Digo-Vos que dias de excelsa cortesia estas margens ainda encantam. 500 anos se passaram e Vos asseguro que a grandiosidade destes 8 milhões, 511 mil, 965 quilômetros quadrados de terra e água, graciosamente distribuídos, condensam o que de mais rico possui esta Pátria: a esperança dos 200 milhões de corações do Povo.

Elevam-se torres de aço e fogo, estaleiros, petroquímicas, mineradoras, indústrias de alimento e pesca, pecuária e de serviços. Há 16 milhões de aparelhos celulares ( o povo gosta de falar ao telefone ) e 7 milhões e meio de internautas.

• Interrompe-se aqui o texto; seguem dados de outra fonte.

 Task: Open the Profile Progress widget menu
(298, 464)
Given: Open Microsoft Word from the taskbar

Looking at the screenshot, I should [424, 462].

Casarios de cimento, ferro e madeira encharcam as várzeas das bacias hidrográficas, montanhas, vales e o litoral. Ainda hoje entre mocambos, palafitas e tendas indígenas, passando por sobrados, casas simples, populares, os arranha-céus ascendem no horizonte na arquitetura límpida de Niemeyers entre jardins de Burle Marx e esculturas de Brecheret.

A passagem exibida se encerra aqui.